Exercise material START

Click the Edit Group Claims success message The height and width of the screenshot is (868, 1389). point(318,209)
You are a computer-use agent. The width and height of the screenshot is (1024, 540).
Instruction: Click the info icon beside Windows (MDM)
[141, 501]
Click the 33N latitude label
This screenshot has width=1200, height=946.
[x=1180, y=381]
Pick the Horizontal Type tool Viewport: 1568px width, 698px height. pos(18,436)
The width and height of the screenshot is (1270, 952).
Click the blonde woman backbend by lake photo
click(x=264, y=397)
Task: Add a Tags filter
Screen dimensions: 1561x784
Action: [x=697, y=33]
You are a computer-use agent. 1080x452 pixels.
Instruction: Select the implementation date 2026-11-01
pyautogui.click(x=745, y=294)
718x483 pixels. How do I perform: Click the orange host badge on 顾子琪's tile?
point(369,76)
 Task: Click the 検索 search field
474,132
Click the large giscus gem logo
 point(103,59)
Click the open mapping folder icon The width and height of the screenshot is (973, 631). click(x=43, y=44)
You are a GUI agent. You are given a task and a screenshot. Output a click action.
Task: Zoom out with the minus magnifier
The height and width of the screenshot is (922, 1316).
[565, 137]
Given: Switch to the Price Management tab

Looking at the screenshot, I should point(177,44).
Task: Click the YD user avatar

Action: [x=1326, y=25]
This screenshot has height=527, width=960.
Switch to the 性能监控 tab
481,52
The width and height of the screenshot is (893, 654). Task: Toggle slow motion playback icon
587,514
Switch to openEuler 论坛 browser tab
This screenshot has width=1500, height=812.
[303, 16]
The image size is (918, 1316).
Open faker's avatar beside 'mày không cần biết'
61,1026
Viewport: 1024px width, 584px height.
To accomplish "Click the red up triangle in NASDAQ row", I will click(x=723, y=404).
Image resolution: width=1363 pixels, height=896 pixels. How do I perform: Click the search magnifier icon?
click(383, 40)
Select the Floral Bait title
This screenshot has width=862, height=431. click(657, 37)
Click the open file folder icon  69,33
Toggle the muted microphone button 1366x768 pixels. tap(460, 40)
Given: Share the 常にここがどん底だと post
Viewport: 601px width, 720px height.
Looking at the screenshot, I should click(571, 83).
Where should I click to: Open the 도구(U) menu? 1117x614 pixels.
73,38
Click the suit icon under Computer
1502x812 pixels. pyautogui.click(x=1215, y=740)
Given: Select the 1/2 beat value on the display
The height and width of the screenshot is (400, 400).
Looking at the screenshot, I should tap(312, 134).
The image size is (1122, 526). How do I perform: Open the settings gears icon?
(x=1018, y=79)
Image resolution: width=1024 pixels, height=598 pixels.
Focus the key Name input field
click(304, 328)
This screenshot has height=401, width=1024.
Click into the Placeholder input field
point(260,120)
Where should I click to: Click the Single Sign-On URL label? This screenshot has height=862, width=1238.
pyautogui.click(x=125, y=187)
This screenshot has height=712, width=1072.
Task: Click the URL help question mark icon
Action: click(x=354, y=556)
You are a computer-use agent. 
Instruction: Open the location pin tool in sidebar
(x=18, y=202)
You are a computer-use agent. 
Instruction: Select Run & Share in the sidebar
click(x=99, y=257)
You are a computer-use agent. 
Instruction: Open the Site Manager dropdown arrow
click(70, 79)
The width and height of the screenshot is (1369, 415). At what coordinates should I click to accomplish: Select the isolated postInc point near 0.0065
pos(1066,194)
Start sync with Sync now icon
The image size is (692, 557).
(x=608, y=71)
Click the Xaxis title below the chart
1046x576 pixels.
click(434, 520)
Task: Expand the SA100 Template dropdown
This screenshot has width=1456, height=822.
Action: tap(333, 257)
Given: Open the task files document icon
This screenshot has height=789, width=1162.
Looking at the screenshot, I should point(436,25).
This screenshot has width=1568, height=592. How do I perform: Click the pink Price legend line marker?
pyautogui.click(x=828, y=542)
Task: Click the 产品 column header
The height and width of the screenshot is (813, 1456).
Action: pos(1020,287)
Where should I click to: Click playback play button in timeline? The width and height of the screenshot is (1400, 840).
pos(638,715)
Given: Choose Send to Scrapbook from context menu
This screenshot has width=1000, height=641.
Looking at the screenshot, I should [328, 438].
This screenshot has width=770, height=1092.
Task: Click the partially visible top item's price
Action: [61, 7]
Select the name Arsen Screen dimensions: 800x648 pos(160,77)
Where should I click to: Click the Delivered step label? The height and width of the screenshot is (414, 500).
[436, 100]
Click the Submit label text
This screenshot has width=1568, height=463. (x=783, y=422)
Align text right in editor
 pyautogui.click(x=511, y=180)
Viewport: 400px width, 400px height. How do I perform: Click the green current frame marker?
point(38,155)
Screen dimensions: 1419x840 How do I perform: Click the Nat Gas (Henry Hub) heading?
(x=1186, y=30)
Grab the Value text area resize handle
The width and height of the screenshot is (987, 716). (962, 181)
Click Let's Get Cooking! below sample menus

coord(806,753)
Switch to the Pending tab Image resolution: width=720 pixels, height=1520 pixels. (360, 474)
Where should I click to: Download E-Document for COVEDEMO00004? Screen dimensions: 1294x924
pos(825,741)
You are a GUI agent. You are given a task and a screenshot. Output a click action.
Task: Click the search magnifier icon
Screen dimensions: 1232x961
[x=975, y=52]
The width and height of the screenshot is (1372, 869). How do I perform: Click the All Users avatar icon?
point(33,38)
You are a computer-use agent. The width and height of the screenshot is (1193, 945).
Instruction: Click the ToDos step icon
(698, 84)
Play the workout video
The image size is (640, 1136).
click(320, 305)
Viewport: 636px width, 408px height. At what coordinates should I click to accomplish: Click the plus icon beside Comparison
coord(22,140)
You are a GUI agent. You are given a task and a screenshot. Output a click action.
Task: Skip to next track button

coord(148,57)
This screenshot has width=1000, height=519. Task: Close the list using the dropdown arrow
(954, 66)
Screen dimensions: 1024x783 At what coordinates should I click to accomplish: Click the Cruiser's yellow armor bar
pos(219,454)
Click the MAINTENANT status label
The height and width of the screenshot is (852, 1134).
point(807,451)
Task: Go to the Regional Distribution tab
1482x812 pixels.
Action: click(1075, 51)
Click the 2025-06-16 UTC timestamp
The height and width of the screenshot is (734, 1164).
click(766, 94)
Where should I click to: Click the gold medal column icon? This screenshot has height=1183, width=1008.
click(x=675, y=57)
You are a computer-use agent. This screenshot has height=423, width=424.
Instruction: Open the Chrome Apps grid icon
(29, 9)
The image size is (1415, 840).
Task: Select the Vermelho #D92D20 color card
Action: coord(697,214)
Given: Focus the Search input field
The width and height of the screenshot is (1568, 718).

Exercise material END

### Assignment
Filter the preceding entries down to the lines with "folder".

### Result of this task
Click the open mapping folder icon The width and height of the screenshot is (973, 631). click(x=43, y=44)
Click the open file folder icon  69,33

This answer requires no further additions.